To borrow a line from “The Pursuit of Happyness,” “I call
this part of my life ‘Getting Noticed.’”
I walk beside her. All eyes on her. Her legs and her figure
and who knows what else.
I walk alone. Some eyes on me. My... aye, what do I know? I got two legs, two arms, and all the other
body parts the one next to me had the previous day.
The packed dance floor. Does anyone else see the civilized
vultures moving across the hardwoods? The laughter that is anything but
genuine, the hugs that are anything but connecting, the dance moves that are
longing for recognition. The fake posture of confidence and ease. I see
ill-at-ease. One of the best lines I’ve ever heard was “Those who know don’t
speak.” In this case, those who are don’t show. Don’t show the muscles on steroids, the “cool”
walk, the high chin, and the holier-than-thou attitude. Oh yes, that will
certainly get the attention of the crowd. We will stare. We will admire. We will
indulge. Some of us will fall prey. Some of us will want to cry at the blatant
display of self-ignorance and emptiness. The next quality making its entrance
is a great nemesis of mine. We have battled many o’ time, and it keeps coming. Aggression
rushes in, perhaps, out, like a flood, like a sprinter out of his starting
blocks, like a hungry lion out of its cage. You have seen it, too. It’s that
woman whose body language, whose verbal language, and whose energy bestow
themselves upon her victim and suffocate the innocent. “Notice me!” is her cry.
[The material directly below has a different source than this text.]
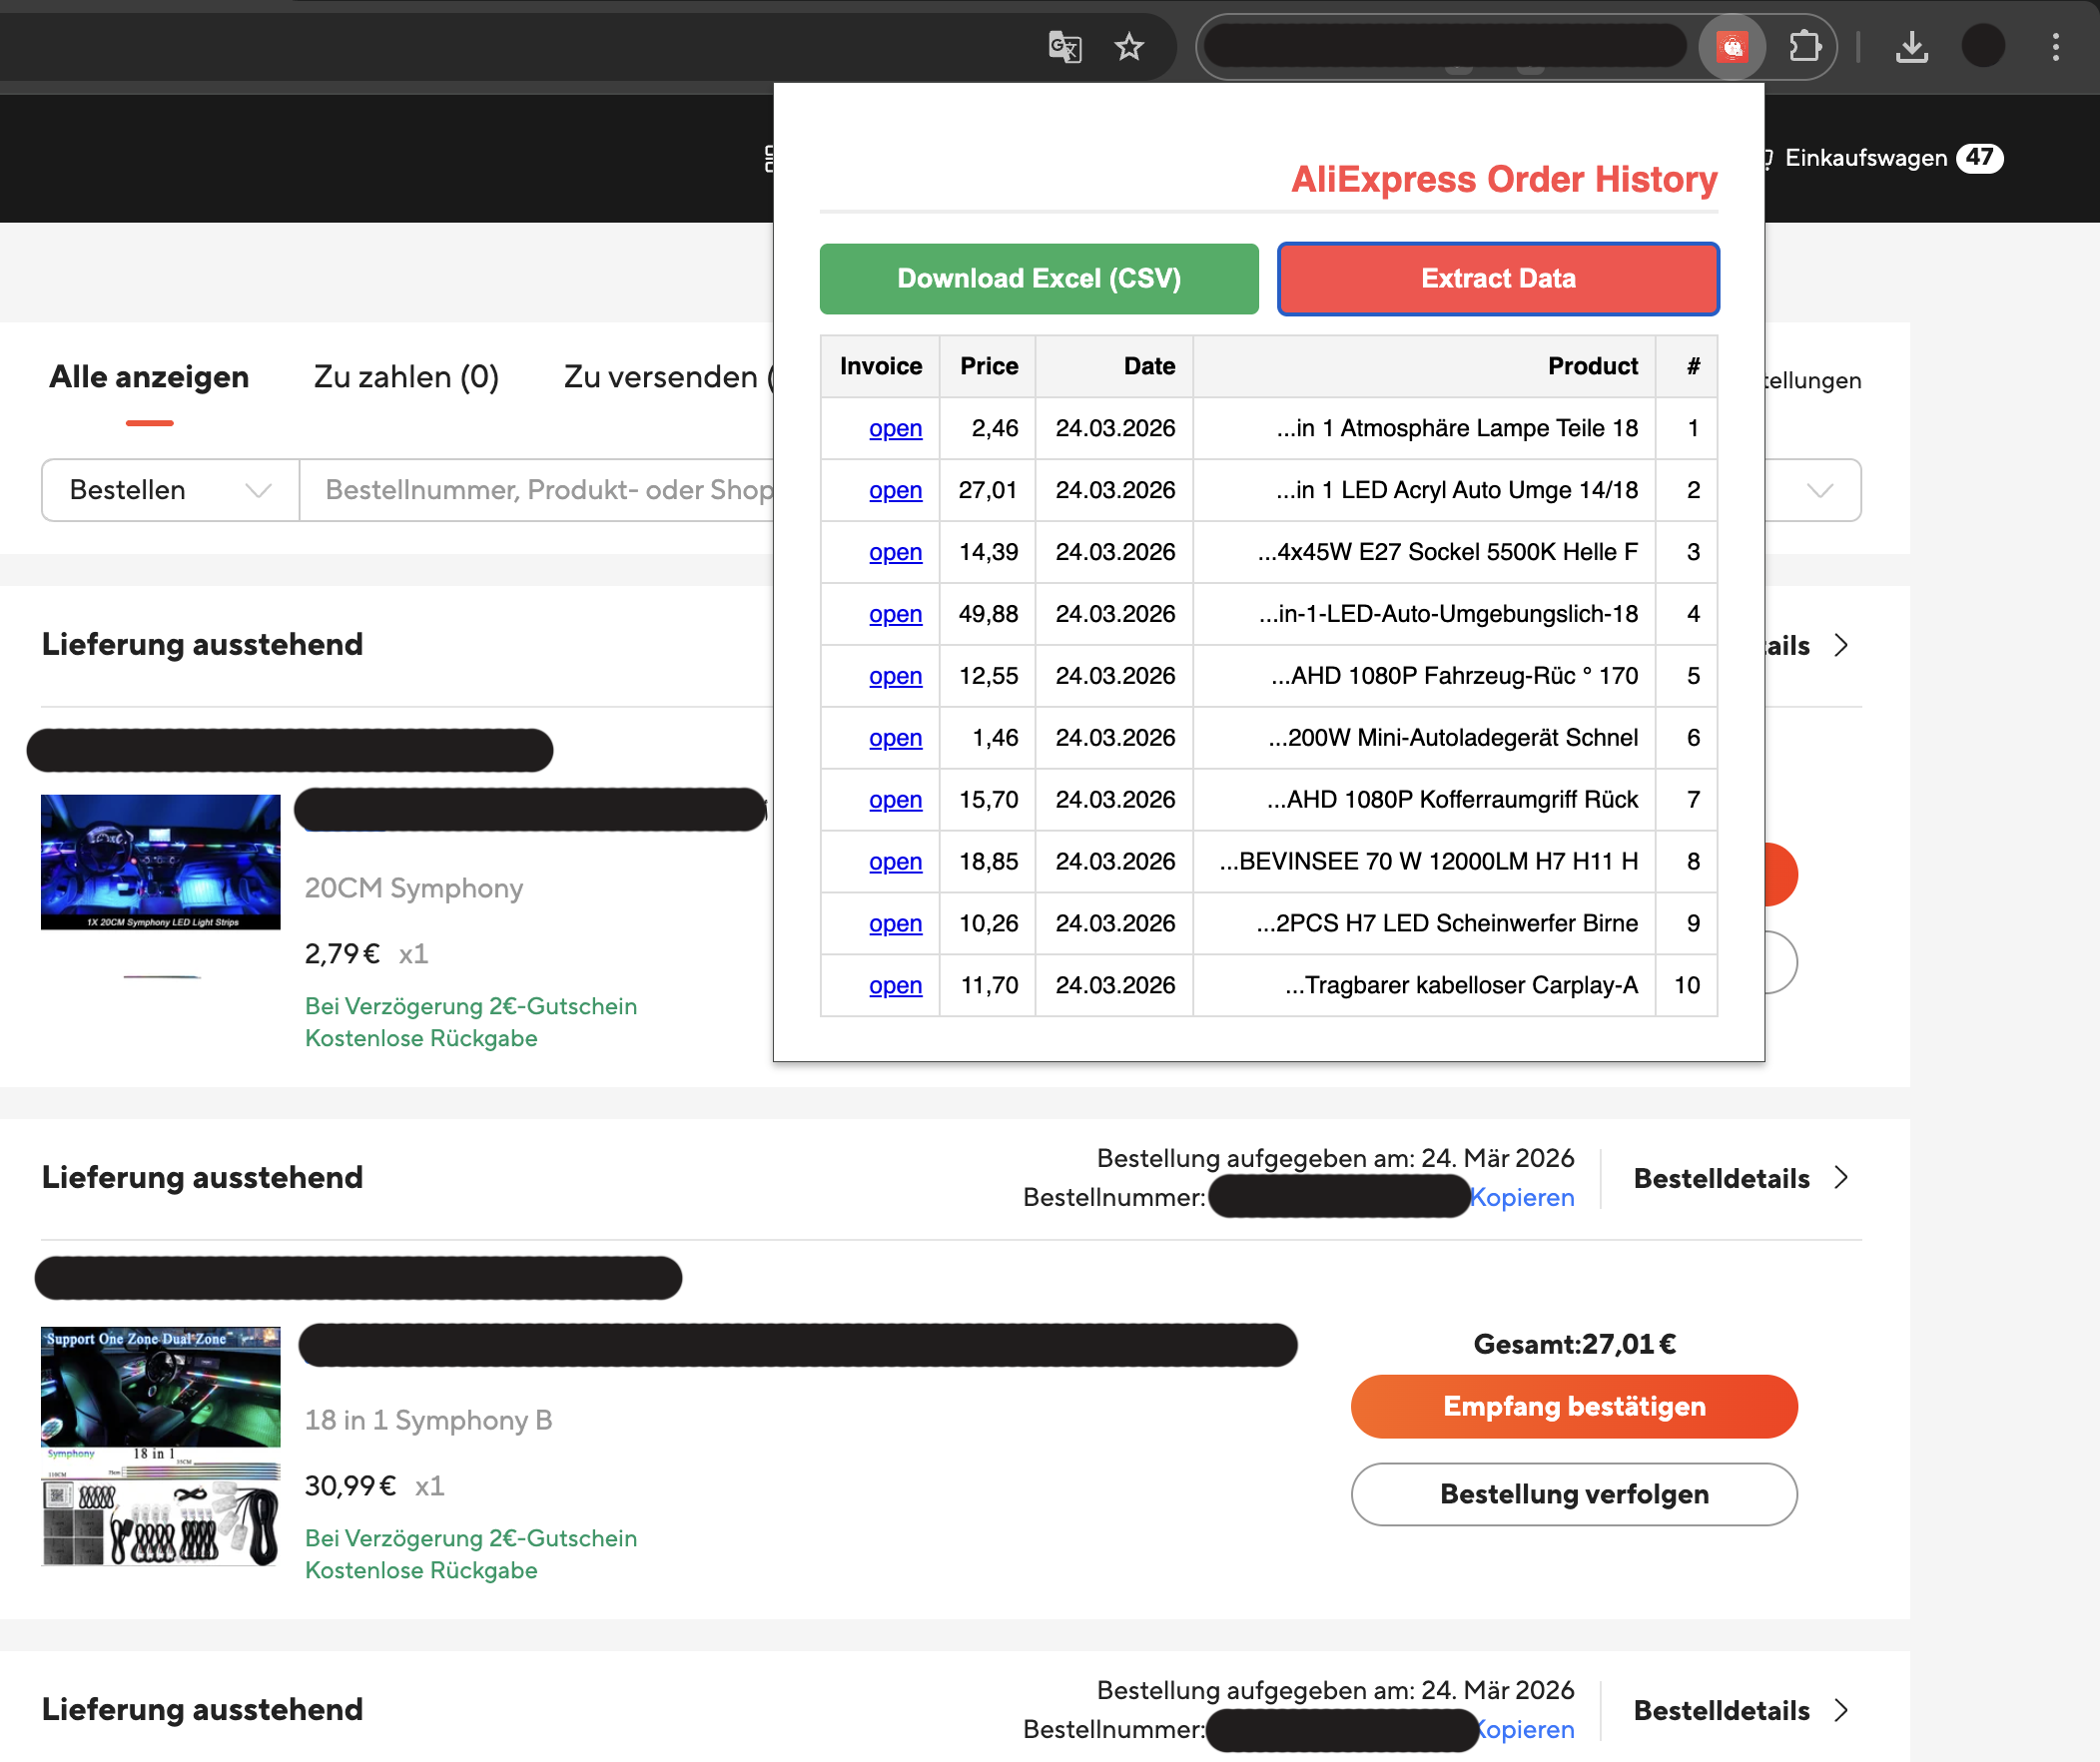The height and width of the screenshot is (1762, 2100).
Task: Click the Download Excel (CSV) button
Action: coord(1038,279)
It’s the man whose walk, whose talk, whose lead overwhelms what has now become
his quest, to be turned into a conquest, sending her into a space of serious discomfort. “I am important!” is
his message. Between the “notice me” and the “I am important,” there is
miniscule room for a meaningful conversation to take place. Hence, “I call this
part of my life ‘Pathetic, painful, preposterous.’”
I see the two feelings on the dance floor. I see those same
two feelings in me, and I ask myself a simple question. A basic question. A
question my mama didn’t ask me. What I would like to know, what I really want
to know, moving beyond the legs and the arms and all the other body parts, beyond
the make-up, and the dress, and the cars, and the jobs, is when on earth will I notice
myself?
I would then call that part of my life “A Triumph.”